Queenstown Hill, also known by its Māori name of Te Tapu-nui (mountain of intense sacredness), is a small  mountain near Queenstown, New Zealand in the South Island.

The lower levels of the hill contain housing especially near Queenstown, Frankton Road and Marina Heights. Midway up the hill is a large forest of mainly douglas fir and larch, while the top is largely clear and the ground cover is that of tussock and native vegetation.

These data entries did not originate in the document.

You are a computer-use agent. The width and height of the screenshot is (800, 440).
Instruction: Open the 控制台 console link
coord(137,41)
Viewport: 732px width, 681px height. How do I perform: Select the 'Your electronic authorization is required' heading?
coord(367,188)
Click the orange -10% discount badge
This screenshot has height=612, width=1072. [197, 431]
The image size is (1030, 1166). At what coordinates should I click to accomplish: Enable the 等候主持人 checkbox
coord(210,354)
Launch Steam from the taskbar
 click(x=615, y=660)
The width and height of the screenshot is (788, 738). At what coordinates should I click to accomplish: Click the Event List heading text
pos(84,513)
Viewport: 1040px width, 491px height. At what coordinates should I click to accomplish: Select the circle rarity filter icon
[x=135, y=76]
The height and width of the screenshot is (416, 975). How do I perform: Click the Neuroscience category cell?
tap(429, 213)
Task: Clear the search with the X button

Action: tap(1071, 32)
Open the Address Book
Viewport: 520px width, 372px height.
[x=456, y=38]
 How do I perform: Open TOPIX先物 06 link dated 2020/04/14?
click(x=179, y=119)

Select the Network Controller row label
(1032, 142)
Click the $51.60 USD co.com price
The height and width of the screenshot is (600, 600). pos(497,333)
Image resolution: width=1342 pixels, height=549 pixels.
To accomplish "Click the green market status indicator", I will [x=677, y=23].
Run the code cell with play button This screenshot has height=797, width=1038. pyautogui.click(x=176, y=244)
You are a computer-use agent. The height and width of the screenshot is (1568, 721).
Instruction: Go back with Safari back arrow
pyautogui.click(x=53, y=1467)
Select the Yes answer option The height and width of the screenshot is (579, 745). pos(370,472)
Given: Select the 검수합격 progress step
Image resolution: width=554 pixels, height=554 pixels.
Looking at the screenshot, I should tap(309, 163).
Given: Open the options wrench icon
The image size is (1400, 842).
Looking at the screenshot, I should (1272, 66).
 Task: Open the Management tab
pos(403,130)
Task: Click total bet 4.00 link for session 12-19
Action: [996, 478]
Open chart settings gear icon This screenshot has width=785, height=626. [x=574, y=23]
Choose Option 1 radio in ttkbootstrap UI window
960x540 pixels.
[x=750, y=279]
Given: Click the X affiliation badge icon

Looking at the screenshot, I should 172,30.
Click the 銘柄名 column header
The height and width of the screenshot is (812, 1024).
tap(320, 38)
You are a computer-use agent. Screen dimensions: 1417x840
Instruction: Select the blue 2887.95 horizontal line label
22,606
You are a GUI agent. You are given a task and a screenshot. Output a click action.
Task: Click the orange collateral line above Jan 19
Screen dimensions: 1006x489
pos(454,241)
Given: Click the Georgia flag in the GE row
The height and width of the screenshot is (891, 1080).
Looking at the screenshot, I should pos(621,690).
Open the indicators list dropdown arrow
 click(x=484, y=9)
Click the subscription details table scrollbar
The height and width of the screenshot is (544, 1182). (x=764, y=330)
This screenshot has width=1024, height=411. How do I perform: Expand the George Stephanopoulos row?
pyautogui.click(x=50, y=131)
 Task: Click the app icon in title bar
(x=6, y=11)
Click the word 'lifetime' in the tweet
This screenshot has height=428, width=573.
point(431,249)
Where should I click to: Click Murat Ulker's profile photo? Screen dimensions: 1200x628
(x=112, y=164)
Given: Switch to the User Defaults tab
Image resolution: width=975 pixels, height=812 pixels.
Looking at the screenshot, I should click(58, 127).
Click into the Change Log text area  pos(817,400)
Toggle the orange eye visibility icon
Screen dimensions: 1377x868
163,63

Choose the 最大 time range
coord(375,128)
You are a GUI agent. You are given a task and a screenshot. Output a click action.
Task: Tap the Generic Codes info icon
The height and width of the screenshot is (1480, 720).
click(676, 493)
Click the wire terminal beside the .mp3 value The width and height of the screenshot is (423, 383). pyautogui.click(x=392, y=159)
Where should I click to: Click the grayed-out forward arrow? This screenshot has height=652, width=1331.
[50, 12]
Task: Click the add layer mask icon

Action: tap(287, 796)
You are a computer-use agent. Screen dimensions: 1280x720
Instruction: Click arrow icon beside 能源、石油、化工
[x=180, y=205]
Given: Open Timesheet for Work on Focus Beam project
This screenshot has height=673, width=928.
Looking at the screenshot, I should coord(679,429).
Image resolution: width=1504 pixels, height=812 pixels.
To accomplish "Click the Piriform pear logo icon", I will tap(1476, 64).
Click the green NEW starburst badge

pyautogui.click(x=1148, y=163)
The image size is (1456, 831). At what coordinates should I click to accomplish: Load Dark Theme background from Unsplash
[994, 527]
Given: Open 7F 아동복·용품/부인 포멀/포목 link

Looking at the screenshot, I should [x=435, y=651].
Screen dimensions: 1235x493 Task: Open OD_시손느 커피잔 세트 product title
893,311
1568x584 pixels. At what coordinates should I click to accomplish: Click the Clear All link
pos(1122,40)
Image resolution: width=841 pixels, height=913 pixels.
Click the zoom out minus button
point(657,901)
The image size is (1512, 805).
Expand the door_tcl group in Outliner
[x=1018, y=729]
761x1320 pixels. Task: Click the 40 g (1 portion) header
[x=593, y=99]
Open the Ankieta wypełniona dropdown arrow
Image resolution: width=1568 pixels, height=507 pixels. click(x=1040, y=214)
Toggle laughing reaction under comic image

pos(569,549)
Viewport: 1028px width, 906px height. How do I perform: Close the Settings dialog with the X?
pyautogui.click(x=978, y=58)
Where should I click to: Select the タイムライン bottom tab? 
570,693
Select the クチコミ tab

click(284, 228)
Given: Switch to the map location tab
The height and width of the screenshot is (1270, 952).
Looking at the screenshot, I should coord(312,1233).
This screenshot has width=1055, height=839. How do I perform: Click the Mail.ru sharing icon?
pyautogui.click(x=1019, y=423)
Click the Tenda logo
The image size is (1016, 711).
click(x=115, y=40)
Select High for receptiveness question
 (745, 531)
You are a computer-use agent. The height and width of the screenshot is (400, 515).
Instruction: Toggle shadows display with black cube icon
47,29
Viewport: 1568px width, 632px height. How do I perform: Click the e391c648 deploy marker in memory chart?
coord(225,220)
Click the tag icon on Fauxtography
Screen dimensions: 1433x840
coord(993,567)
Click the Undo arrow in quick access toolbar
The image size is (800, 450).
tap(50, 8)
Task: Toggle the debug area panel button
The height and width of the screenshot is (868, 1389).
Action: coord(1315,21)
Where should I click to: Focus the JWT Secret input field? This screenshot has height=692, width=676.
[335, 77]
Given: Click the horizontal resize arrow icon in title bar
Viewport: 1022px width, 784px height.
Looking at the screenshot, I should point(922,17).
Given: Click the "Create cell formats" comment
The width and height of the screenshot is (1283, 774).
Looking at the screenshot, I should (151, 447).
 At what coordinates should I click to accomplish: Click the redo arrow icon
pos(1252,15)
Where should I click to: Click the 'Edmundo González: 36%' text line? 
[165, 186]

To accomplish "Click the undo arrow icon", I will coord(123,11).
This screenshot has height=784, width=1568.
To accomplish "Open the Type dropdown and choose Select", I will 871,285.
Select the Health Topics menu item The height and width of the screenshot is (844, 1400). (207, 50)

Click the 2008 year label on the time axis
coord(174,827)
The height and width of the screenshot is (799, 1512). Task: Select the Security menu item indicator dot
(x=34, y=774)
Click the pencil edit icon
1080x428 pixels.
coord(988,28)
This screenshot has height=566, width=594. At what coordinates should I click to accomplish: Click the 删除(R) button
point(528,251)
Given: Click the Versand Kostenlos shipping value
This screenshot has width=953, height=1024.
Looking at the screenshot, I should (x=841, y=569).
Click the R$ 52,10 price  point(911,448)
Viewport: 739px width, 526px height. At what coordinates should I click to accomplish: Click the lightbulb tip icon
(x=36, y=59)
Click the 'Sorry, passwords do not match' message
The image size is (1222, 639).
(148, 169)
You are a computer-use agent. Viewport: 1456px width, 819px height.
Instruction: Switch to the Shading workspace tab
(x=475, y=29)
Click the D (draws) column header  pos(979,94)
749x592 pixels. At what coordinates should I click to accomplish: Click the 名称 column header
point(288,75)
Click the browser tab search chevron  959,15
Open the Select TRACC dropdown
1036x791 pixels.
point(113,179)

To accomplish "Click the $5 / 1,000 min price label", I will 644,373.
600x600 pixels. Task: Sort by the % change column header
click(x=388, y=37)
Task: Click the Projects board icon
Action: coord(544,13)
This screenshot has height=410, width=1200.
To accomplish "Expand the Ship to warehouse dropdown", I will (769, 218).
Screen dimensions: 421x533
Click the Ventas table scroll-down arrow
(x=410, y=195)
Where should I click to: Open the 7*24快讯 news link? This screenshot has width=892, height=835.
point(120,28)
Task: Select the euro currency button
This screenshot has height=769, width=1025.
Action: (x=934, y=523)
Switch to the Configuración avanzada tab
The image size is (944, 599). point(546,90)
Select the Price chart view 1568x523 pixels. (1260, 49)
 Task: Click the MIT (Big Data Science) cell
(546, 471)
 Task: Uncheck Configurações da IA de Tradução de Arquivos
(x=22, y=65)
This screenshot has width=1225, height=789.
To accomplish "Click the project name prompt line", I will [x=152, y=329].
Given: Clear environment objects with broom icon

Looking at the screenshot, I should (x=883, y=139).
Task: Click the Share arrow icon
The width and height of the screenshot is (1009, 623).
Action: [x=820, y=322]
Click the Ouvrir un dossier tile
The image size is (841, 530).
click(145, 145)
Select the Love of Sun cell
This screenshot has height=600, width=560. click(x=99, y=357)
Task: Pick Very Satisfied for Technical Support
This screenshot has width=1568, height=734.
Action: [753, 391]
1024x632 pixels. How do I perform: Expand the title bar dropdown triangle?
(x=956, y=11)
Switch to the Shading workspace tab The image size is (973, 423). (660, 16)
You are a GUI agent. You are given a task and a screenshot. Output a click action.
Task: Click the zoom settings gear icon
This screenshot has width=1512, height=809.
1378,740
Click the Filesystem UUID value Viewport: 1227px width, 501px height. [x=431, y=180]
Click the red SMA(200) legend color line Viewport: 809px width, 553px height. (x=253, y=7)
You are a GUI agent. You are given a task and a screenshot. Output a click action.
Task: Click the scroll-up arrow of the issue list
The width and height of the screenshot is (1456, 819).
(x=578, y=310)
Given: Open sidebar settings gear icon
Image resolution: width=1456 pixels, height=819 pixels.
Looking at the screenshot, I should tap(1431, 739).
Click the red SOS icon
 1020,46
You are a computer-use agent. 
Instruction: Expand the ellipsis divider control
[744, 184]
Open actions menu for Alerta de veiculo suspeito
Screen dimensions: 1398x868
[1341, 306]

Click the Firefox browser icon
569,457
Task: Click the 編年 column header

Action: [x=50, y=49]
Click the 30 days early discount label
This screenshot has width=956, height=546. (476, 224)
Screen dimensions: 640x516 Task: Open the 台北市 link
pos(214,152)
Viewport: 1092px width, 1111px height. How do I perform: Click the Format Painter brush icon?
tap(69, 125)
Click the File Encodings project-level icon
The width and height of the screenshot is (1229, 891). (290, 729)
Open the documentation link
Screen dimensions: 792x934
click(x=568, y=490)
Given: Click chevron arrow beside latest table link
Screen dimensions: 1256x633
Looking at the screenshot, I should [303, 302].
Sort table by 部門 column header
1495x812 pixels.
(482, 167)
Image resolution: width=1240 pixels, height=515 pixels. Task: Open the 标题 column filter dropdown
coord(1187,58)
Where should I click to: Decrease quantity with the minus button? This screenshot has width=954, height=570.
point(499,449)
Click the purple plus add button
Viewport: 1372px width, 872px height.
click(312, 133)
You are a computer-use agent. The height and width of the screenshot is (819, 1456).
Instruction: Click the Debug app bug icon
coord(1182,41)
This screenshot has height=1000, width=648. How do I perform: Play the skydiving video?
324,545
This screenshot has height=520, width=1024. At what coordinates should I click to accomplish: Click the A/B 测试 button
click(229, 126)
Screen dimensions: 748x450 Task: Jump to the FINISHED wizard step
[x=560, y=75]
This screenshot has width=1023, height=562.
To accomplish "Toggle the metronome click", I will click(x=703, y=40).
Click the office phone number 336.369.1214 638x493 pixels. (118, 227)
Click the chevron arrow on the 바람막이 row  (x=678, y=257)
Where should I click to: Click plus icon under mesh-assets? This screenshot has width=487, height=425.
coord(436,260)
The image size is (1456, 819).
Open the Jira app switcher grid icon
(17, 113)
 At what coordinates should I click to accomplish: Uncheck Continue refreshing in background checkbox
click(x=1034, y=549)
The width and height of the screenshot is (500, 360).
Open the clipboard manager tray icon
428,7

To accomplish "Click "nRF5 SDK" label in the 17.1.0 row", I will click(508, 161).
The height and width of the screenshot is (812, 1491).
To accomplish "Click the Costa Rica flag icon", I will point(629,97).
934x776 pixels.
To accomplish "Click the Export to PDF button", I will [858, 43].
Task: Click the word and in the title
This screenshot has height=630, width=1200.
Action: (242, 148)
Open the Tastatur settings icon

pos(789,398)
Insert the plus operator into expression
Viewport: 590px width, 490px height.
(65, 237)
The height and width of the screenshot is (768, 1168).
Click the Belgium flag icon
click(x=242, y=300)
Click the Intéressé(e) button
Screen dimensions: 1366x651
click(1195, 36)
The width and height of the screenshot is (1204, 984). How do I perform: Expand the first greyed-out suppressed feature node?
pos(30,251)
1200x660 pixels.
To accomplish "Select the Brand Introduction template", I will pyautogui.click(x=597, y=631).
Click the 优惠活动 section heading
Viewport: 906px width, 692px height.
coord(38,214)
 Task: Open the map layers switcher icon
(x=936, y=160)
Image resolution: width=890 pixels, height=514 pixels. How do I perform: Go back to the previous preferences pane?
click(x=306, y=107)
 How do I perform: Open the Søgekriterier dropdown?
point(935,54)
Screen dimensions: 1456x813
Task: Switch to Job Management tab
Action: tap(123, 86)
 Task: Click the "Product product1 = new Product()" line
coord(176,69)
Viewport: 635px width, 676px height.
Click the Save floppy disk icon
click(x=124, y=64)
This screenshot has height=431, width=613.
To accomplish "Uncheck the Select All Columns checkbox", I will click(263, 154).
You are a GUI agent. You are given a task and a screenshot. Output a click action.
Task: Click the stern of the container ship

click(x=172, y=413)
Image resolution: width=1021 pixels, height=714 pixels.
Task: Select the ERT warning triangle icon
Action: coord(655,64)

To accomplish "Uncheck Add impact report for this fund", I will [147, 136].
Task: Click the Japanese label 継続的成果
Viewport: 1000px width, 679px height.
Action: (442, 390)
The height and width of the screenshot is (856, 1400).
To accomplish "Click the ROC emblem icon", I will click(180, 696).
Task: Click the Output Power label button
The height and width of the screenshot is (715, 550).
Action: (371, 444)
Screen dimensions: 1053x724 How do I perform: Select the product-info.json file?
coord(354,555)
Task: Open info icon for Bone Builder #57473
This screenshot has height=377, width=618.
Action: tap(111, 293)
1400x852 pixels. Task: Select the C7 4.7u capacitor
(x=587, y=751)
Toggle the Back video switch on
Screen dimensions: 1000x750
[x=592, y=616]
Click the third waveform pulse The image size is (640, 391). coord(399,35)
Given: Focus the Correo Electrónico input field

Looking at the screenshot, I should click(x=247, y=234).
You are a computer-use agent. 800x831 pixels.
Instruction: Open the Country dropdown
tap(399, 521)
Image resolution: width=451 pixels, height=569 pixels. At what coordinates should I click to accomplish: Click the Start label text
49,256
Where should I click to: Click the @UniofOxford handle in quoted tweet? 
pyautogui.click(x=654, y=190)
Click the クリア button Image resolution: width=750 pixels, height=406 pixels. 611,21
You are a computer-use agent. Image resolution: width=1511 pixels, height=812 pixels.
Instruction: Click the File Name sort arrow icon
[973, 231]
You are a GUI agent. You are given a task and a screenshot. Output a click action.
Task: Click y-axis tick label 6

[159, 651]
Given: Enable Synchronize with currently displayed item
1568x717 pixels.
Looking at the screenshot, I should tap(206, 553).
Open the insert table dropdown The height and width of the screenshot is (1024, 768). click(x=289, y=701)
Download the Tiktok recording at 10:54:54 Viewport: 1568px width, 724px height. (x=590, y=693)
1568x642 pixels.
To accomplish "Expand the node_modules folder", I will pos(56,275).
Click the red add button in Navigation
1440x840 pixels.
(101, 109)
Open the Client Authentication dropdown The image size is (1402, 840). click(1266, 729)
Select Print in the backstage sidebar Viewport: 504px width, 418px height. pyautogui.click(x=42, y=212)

Queenstown Hill is also home to a farm consisting of 1800 sheep which is owned and operated by the Middletons who purchased the lease in 1963 and freeholded the land in 1978. The Queenstown Hill Time Walk is part of the land owned by the Middletons.

Queenstown Hill Time Walk
The Time Walk is a walk on the Queenstown Hill that was created to mark the Millennium in the year 2000.
The entrance to the trail is on Belfast Terrace. At the start of the walk is a wrought iron gate which shows symbols of the local area.
There are many panels along the walk describing the history of the area.
The walk takes about three hours return, but can be shortened by not walking the full loop. 
This walking track is not allowed to be used by bikes. Dogs are allowed halfway up the track until the private land boundary, but must be leashed at all times.

Basket of Dreams
Not far from the top is a sculpture called the Basket of Dreams by Caroline Robinson. There are expansive views from this point of the whole basin including Lake Wakatipu, Cecil Peak and The Remarkables.